### [Required action]
As you write out the lines from the one containing "Task: Select the 收入 group header" through the last line of the records, keep them exact and leave out pictures.

--------------------------------------------------

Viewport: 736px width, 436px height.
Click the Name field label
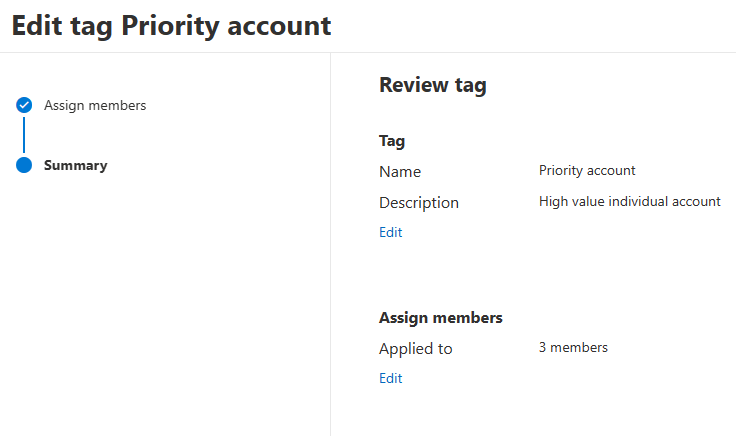pos(400,171)
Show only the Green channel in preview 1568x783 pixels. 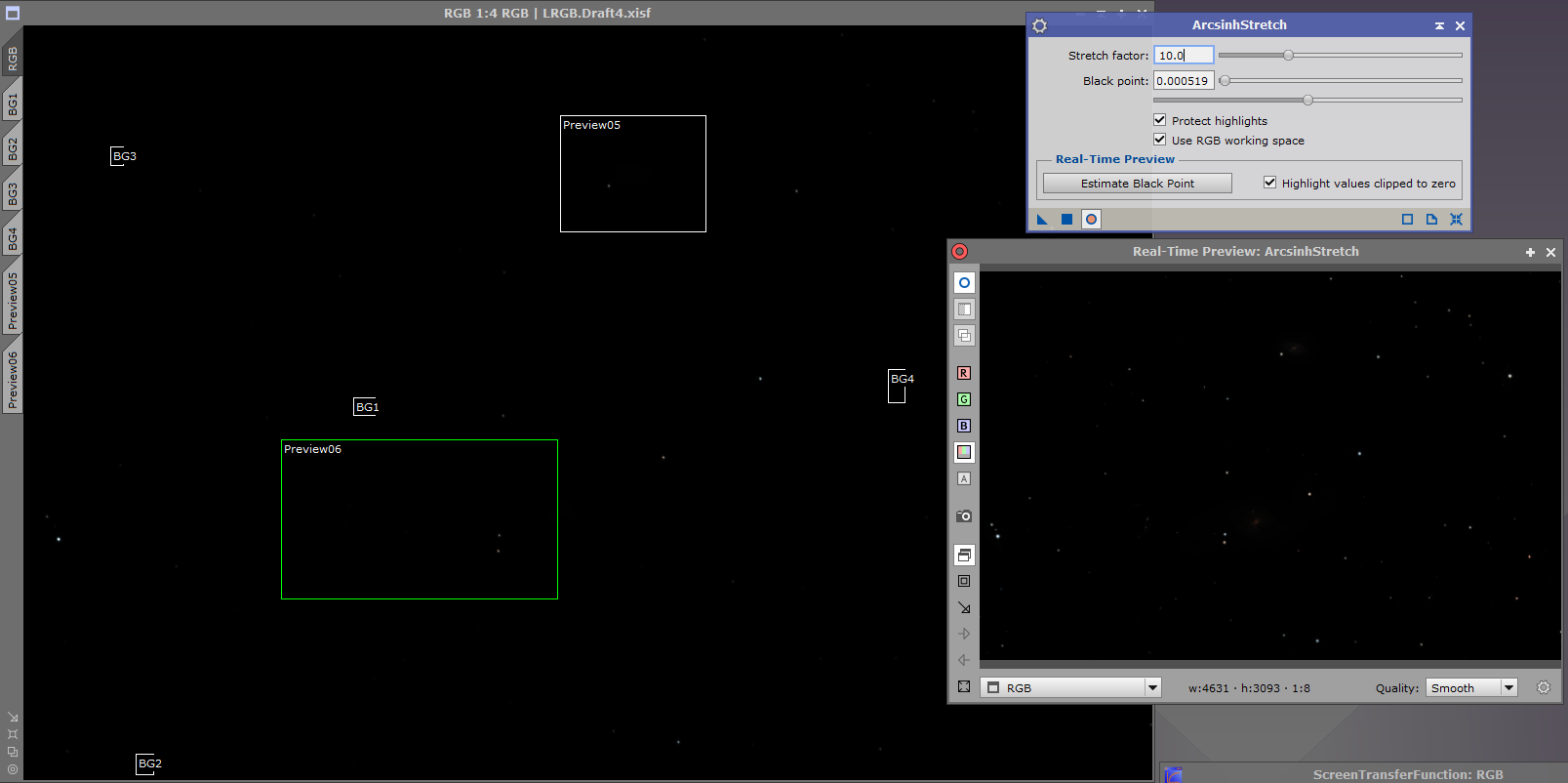(964, 399)
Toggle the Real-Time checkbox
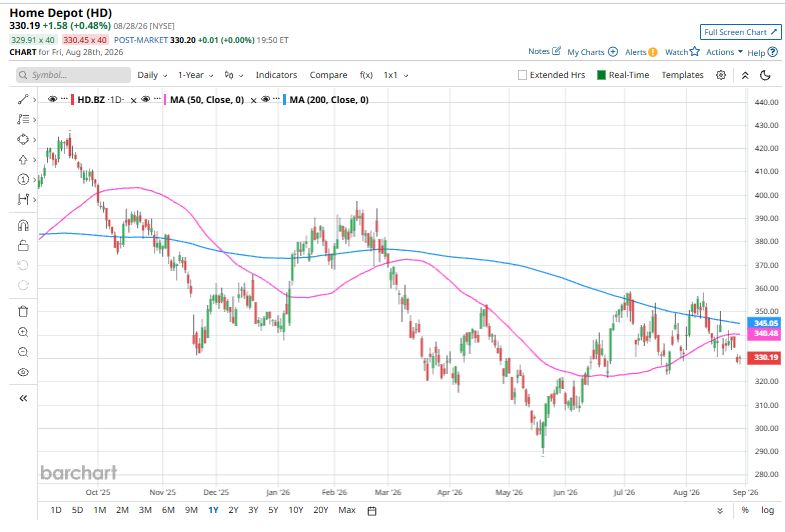 [601, 75]
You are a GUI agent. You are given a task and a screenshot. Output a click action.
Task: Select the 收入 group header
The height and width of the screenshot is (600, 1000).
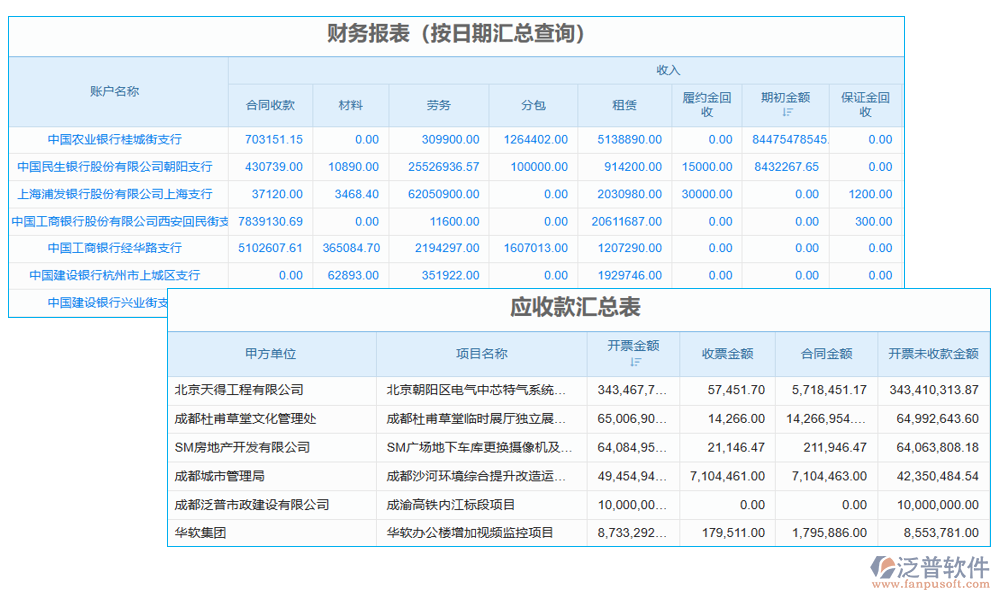[668, 70]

--------------------------------------------------

### [Response to the task]
Task: Select the 收入 group header
The height and width of the screenshot is (600, 1000).
[668, 70]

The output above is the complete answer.